(Stored items)
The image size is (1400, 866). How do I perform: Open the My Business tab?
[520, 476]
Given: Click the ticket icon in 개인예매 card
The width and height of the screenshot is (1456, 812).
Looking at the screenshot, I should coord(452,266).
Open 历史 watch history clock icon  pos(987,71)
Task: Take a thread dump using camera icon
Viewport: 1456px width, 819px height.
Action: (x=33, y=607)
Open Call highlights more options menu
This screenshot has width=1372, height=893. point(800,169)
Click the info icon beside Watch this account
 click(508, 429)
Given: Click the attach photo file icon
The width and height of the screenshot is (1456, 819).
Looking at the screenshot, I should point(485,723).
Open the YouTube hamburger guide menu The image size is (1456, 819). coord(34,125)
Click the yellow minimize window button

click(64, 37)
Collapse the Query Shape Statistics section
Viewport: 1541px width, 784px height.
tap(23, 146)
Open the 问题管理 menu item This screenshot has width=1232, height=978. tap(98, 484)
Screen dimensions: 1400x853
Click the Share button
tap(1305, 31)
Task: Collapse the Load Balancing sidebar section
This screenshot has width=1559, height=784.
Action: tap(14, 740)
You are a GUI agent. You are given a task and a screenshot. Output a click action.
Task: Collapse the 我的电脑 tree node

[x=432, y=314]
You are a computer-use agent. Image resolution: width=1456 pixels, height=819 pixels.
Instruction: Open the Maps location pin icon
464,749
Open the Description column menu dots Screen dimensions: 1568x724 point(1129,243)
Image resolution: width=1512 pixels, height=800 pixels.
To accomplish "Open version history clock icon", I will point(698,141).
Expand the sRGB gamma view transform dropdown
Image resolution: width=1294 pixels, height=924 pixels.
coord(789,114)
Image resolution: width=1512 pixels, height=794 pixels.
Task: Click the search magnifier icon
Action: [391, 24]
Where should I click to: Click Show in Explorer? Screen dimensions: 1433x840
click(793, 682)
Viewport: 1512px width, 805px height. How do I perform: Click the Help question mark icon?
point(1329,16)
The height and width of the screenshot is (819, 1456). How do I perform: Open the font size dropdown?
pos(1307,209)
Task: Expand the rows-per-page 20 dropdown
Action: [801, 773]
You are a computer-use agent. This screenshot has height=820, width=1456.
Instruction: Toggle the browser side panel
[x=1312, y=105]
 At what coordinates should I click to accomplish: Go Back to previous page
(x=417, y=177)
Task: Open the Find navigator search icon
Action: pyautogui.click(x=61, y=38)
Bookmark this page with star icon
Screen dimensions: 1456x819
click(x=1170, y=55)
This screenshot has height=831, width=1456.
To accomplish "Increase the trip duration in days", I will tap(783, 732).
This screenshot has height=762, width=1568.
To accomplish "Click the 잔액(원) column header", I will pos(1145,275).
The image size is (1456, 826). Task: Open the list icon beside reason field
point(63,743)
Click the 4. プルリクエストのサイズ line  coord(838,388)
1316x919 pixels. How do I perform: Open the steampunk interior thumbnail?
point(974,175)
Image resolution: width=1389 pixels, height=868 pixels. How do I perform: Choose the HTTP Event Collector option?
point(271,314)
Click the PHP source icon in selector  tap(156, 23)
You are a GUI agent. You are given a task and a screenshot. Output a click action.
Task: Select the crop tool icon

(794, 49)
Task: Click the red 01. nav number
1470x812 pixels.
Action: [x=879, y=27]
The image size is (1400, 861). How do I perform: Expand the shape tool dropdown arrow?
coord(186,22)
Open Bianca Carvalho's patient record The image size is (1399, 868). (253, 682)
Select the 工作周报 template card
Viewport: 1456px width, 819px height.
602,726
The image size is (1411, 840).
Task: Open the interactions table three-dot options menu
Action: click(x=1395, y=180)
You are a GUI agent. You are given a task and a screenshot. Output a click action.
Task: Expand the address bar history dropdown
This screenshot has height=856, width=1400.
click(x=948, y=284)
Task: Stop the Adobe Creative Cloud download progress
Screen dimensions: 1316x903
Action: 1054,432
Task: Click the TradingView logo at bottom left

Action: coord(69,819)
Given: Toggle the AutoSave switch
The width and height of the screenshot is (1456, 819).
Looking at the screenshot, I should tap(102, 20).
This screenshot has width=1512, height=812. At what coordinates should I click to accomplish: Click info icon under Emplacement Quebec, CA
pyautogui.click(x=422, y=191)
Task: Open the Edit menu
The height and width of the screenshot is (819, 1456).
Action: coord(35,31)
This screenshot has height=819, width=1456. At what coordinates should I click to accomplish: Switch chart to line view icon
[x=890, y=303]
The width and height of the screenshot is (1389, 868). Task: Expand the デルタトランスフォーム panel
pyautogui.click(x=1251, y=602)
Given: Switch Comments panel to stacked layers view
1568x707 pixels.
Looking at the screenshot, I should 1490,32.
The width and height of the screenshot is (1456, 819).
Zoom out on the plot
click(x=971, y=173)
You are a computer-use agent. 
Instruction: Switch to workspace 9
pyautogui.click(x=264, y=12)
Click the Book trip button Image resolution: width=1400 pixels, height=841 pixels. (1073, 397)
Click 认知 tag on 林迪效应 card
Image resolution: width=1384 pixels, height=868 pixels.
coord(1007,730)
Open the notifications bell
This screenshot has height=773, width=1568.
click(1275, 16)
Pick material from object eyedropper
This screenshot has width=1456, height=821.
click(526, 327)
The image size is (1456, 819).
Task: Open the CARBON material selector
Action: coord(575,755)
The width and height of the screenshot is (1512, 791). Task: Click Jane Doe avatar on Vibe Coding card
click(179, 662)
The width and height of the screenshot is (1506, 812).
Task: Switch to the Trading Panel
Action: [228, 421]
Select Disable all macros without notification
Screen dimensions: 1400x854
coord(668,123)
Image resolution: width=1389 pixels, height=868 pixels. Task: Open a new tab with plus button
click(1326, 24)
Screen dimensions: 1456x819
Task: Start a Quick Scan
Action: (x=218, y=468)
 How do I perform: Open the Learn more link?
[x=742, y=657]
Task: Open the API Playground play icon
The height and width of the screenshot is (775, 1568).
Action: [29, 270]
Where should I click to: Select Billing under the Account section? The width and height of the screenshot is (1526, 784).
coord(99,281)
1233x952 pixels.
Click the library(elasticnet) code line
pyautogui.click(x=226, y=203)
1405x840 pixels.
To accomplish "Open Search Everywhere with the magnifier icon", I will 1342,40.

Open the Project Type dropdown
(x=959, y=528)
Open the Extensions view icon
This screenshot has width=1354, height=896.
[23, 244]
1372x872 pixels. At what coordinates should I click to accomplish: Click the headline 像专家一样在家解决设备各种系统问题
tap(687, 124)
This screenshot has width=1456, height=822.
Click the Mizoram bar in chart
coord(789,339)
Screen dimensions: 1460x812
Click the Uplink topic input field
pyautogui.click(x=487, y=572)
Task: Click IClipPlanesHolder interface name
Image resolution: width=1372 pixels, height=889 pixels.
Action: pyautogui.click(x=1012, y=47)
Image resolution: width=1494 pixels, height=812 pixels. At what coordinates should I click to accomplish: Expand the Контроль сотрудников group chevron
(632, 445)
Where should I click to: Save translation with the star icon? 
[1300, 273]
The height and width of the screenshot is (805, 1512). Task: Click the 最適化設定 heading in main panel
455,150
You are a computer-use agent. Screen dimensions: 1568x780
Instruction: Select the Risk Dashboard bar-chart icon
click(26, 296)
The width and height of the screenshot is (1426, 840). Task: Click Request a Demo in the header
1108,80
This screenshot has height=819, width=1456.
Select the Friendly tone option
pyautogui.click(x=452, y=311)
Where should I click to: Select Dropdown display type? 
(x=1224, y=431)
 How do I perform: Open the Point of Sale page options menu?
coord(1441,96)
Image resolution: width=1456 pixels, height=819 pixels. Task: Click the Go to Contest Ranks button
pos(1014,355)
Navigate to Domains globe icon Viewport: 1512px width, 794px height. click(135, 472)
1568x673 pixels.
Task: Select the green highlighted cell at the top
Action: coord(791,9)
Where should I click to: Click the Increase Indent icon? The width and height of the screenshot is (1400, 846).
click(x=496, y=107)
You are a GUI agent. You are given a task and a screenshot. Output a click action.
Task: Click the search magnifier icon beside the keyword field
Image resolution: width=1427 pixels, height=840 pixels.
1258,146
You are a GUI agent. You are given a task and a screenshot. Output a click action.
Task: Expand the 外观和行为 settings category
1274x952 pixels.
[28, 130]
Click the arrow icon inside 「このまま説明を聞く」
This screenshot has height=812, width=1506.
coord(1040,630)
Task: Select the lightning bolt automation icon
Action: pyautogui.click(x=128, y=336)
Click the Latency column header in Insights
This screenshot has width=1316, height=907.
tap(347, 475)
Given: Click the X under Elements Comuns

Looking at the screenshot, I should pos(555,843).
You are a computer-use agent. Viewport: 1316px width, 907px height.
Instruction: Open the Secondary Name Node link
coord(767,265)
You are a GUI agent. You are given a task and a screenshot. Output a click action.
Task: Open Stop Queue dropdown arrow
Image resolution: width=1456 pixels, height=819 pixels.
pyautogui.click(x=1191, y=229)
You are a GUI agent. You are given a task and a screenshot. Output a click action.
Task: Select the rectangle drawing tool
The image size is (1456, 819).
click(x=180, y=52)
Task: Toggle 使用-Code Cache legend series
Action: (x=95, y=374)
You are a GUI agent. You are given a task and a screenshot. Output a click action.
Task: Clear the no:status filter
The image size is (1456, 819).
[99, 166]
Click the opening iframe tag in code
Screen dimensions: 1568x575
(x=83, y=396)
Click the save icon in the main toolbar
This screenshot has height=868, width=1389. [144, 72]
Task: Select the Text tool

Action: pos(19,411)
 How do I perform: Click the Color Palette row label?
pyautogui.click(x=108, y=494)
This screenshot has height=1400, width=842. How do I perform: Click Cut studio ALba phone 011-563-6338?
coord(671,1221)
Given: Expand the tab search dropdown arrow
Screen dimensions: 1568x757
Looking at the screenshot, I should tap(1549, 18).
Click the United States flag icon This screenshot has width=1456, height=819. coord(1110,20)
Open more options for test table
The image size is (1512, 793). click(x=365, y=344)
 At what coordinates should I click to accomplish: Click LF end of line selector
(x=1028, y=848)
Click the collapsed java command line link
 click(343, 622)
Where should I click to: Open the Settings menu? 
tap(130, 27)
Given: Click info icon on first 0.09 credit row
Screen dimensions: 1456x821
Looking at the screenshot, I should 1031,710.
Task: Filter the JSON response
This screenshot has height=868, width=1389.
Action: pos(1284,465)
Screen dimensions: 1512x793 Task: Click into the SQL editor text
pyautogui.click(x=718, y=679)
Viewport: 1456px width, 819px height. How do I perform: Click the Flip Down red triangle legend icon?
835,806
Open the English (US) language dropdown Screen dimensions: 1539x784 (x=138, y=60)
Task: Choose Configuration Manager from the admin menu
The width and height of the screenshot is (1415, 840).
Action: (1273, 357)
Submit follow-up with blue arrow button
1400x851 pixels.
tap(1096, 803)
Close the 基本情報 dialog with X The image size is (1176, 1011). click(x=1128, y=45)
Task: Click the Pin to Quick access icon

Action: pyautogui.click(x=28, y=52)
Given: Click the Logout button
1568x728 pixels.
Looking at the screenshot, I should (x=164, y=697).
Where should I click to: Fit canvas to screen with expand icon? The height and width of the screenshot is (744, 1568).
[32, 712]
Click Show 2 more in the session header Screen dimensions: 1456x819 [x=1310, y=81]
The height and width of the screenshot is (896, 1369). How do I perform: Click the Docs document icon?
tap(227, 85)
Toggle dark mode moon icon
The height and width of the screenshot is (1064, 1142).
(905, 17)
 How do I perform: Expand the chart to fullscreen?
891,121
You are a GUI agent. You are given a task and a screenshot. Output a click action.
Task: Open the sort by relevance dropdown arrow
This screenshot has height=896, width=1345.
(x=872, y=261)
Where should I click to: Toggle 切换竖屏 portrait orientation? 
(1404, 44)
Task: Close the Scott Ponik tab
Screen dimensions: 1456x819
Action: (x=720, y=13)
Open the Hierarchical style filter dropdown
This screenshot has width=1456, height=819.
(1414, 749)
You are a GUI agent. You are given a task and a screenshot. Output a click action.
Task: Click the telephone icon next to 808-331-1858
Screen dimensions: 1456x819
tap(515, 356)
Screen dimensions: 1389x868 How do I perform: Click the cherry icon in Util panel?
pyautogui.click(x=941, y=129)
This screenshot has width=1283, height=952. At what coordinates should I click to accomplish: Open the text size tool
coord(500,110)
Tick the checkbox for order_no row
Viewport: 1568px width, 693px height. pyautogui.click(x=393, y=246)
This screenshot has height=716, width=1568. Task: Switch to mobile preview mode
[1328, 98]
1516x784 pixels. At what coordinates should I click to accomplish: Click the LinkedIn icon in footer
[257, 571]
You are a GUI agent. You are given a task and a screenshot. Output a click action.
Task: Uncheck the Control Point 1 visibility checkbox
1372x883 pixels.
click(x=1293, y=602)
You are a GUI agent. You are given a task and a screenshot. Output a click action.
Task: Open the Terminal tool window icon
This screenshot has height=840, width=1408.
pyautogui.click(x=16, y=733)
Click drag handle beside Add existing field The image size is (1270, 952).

Exercise objective ::
Scan the data for lines containing "Close" and copy all of them.

Exercise response ::
Close the 基本情報 dialog with X The image size is (1176, 1011). click(x=1128, y=45)
Task: Close the Scott Ponik tab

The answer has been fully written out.